Are nested for loops always slow?


It seems there are quite a few questions and answers related to the speed of nested for loops - I think I looked at every single one of them! But unfortunately I am still not exactly sure why my code is slow. I'm hoping I can get some guidance from you fine people.

I download a csv file daily that has ~116,000 entries. Items are added and taken away from it at inconsistent points in the file, so every day I want to see what was added and what was taken away.

Getting the entries from csv to a list takes no time at all, for both the old and new list, but I encounter a big speed decrease in the next part of the code, although at the end, it does what I want and spits out the difference - items added and items removed.

Each of the 116,000 items in the list is a dictionary like so:

old or new = [{'Date Stamped': '', 'Name': '', 'Registration Number': '', 'Type': '', "Form Name':  '', 'URL': "}]

when I get to this point:

added = [i for i in new if not i in old]
removed = [i for i in old if not i in new]

It takes 25 minutes to finish! I feel like this is a long time, but also I may not be understanding exactly what I'm doing.

Each list (old and new) has ~116000 items in it. Is that because i has to iterate through ~116,000 items 4 times?

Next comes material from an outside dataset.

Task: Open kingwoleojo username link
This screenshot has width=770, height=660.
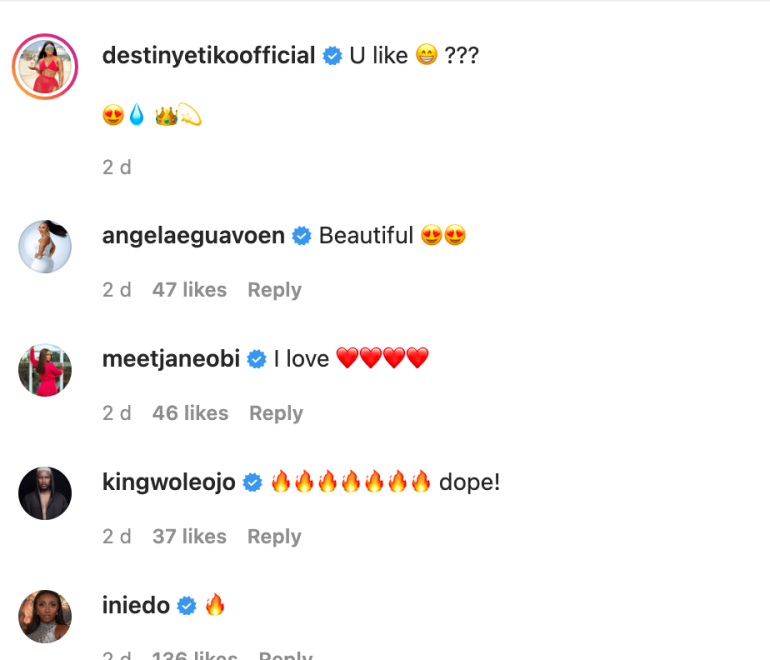Action: point(169,482)
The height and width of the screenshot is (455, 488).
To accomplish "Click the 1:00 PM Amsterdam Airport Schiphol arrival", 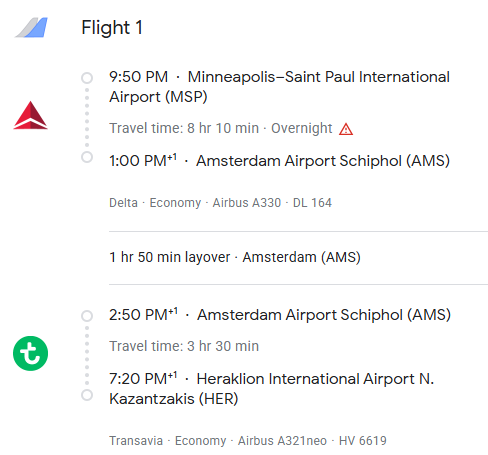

It does what I want, in the end, but it seems awfully slow for what it's doing; that said, this is really the first time I've worked with a data set with this many items, so maybe it's par for course.

Is this slow because it is a nested for loop? Is it slow because of the size? I am definitely an amateur and really appreciate everyone's help. Thanks so much.


Solution

  • Effectively, yes, it's slow because it's a nested for loop, because of the size.

    Python's element in list operation works by just searching the entire list, element by element, for the one it wants. If you have to do that for every single element in new, that means you're possibly searching the entire old for each element in new.

    Lists are not a good datastructure for searching through. What you should be doing instead, if you have a use case like this, is to transform them into a set first - an unordered collection (but order probably doesn't matter) which uses a hashtable to determine whether elements are present in it. Now, instead of searching the entire datastructure element-by-element, it can just hash the element being searched for, check if there's an element there, and say so if so.

    In other words, element in set is an order of magnitude more efficient than element in list. For a relatively small overhead cost (in creating the sets in the first place), this shaves a huge amount of time off of the for loops that will follow:

    old_set = set(old)
    new_set = set(new)
    added = [i for i in new if not i in old_set]
    removed = [i for i in old if not i in new]
    

    Furthermore, you can even dispense with the list comprehension, because set supports operations from set theory - taking the difference between two sets (elemenents in one set that are not in the other) is as easy as subtracting them:

    added = list(new_set - old_set)  # (new_set - old_set) is identical to new_set.difference(old_set)
    removed = list(old_set - new_set)
    

    which is probably even more efficient than a list comprehension, because it's optimized for exactly this use case.